Aqui o título em português do filme será ignorado - primeiro porque evoca erroneamente uma geração recente de enlatados sobrenaturais (e de sustos fáceis) e segundo, afinal, porque de possessão Bug não tem absolutamente nada. Mais adequado é o slogan do filme: "Paranóia é contagiosa". A sua premissa está contido nessa frase.

Na trama, garçonete solitária, Agnes (Ashley Judd) vive com medo de seu abusivo ex-marido, recém-saído da prisão (papel de Harry Connick Jr., de Will & Grace). Vive com tanto medo que chega a pedir que Peter (Michael Shannon), um estranho que uma amiga a apresentou num bar, se hospede com ela em um quarto de motel. Juntos, Agnes e Peter se confortam - mas só até que os primeiros insetos do título comecem a aparecer.

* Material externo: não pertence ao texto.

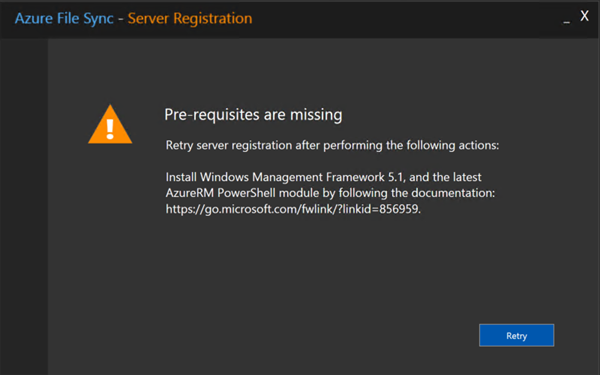Click the 'Install Windows Management Framework 5.1' line
This screenshot has height=375, width=600.
pyautogui.click(x=285, y=177)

A paranóia está na imagem - mais especificamente, na câmera subjetiva de Friedkin que se passa por ponto-de-vista de Agnes. Ela observa os vidros dos carros estacionados no motel e percebe que só o seu tem uma propaganda colada no pára-brisa - deve haver aí algum tipo de complô. No supermercado, o olhar de Agnes se detém sem razão sobre a banca de cebolas - não se sabe que tipo de risco pode haver ali, mas certamente há.

Estar no mundo, em si, já é sofrer uma conspiração - e neste começo de filme Friedkin deixa isso bem claro. A cada close que ele dá em ventiladores, maçanetas, persianas, tal a proximidade entre câmera e objeto, imagina-se um perigo diferente. Será que o ar está contaminado? Será que vai entrar o maníaco? Será que a janela se espatifará? É o vício de antever o susto: o espectador fica tentando adivinhá-lo, e o segredo do bom suspense é que o susto nunca chega.

Soterrados pelo medo, resta a Agnes e Peter a segurança do motel. Bug dá uma virada a partir da metade e a câmera não sai mais de dentro do quarto. Lição de John Ford aplicada com esmero: filmar o casal em planos fechados e em leve contra-plongé (quando a câmera enquadra de baixo para cima) para "rebaixar" o teto e aumentar a sensação de claustrofobia. A paranóia é trabalhada também na audição - barulhos de insetos, de luzes, de ar-condicionado, barulhos mínimos soprepostos. Se Jeffrey Haupt não levar o Oscar do ano que vem por mixagem de som vai ser marmelada.

Friedkin instaura o pavor de tal maneira que o elenco parece - aí sim - possuído. Ashley Judd não tem talento suficiente para declamar um texto denso como o de Bug com boa fluência. Os seus trejeitos fazem rir e a fala parece decoreba. Mas a certa altura (mais especificamente, na hora da "super mother bug") ela fica tão descontroladamente entregue ao papel que dá até para crer que a atriz sabe o que está fazendo. Não se engane: ela não sabe. Quem sabe o que está fazendo é William Friedkin.